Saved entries
****************************************

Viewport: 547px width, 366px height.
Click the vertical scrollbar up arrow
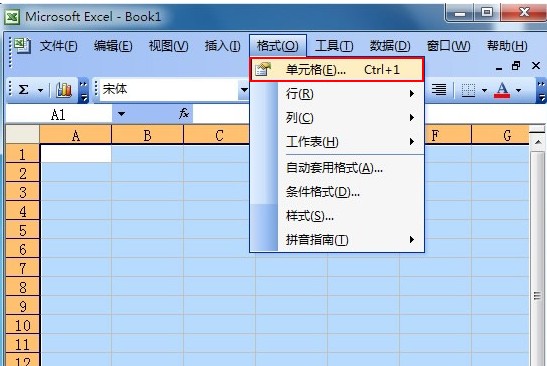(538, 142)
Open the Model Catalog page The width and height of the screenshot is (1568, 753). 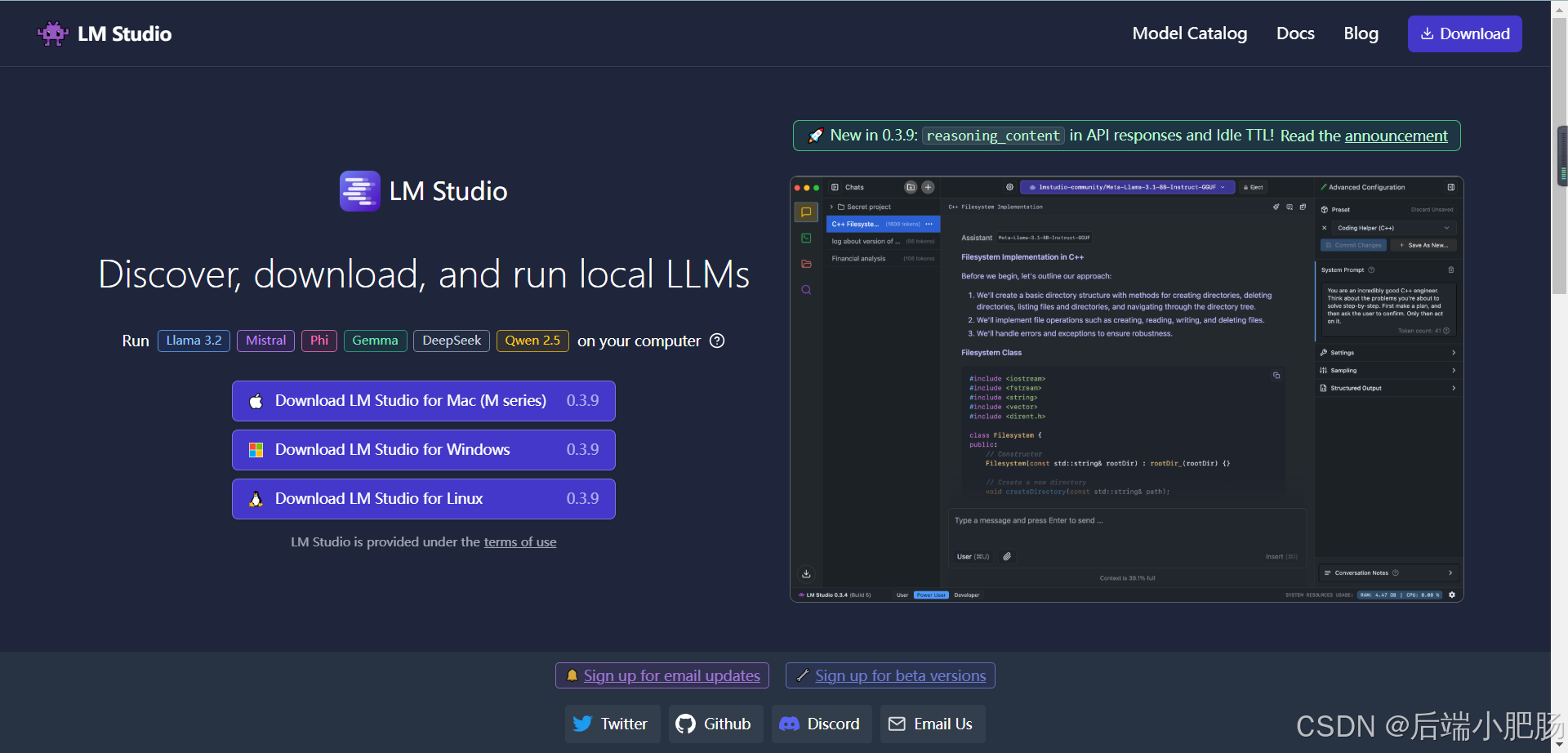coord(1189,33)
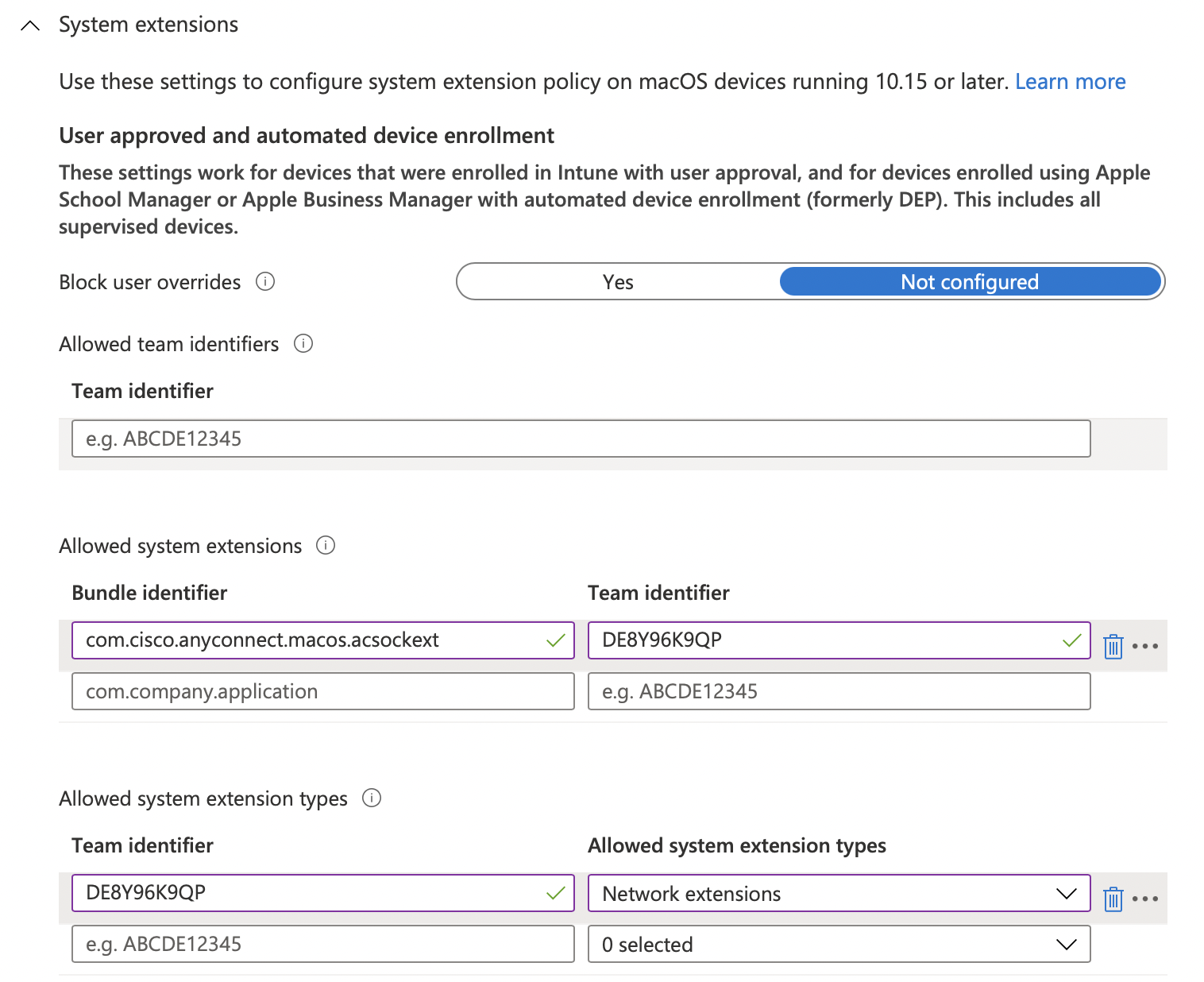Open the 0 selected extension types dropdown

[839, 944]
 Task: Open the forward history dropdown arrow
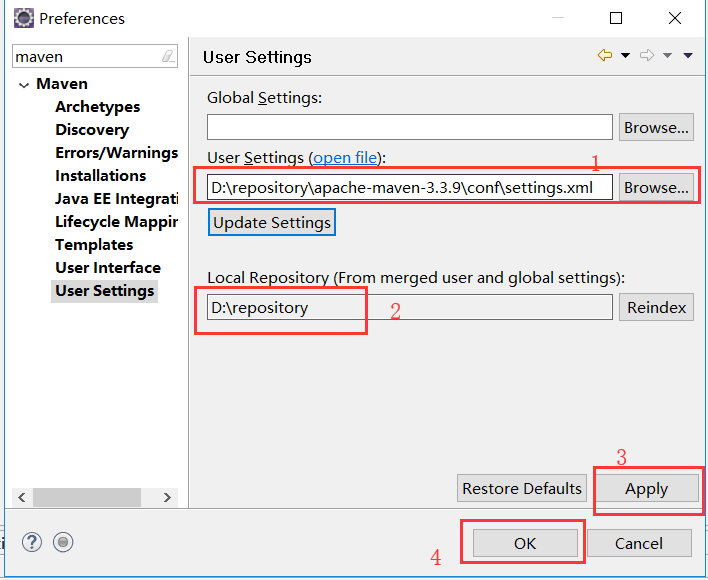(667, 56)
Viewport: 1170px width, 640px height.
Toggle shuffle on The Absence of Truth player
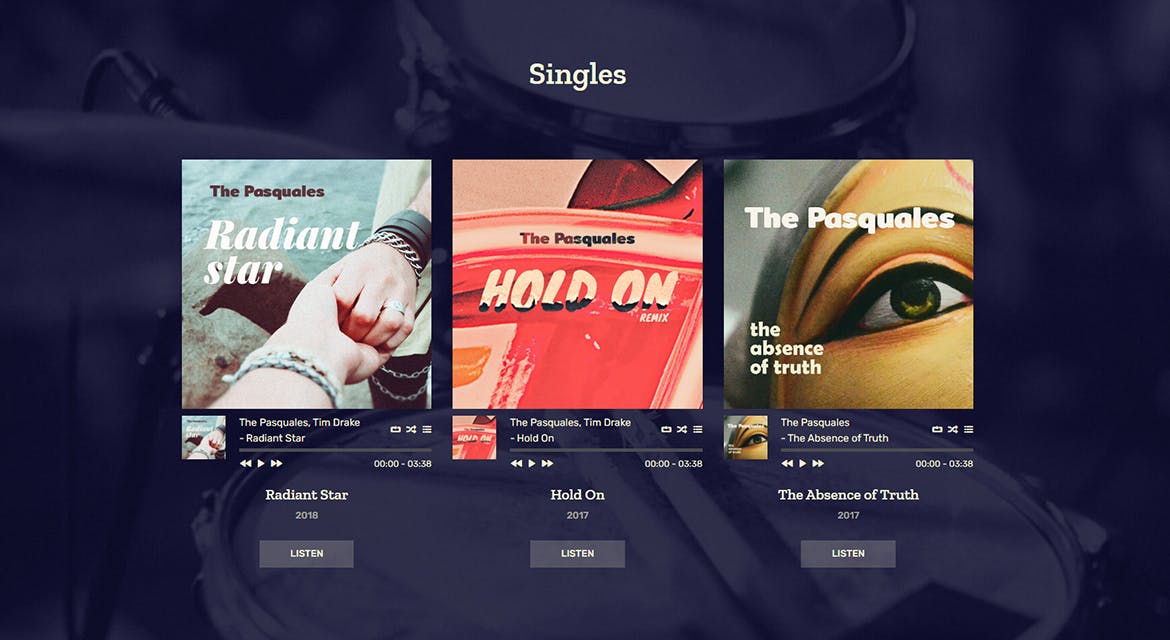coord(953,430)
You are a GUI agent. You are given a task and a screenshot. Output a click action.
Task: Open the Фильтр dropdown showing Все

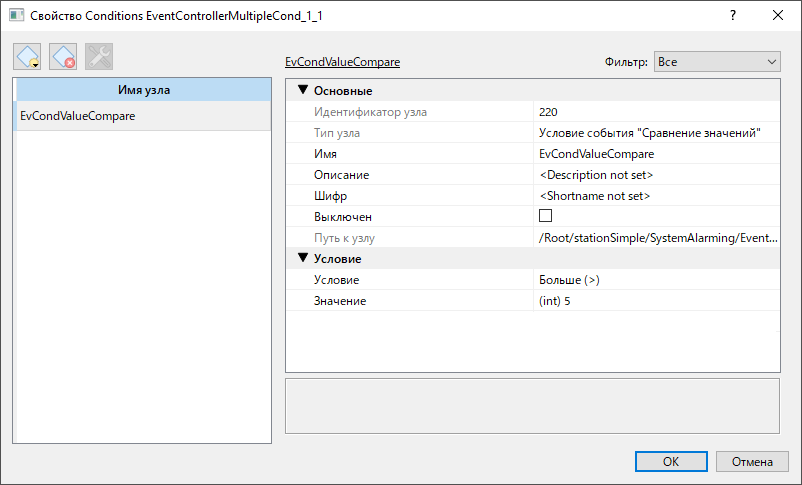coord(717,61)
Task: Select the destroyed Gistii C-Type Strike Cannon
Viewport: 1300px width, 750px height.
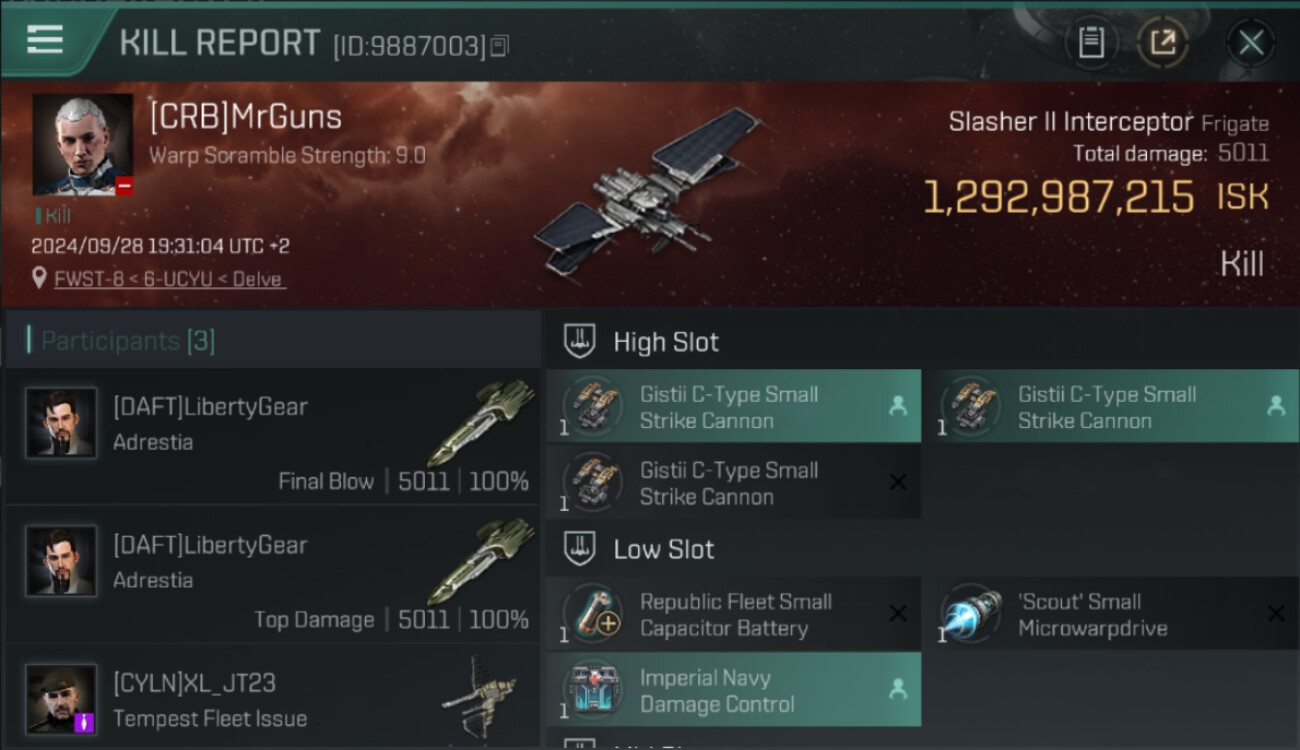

****************************************

**What to produce:** All lines above holding the word "Viewport" make up the answer; copy each one.

**Final answer:**
Viewport: 547px width, 366px height.
Viewport: 1170px width, 640px height.
Viewport: 1300px width, 750px height.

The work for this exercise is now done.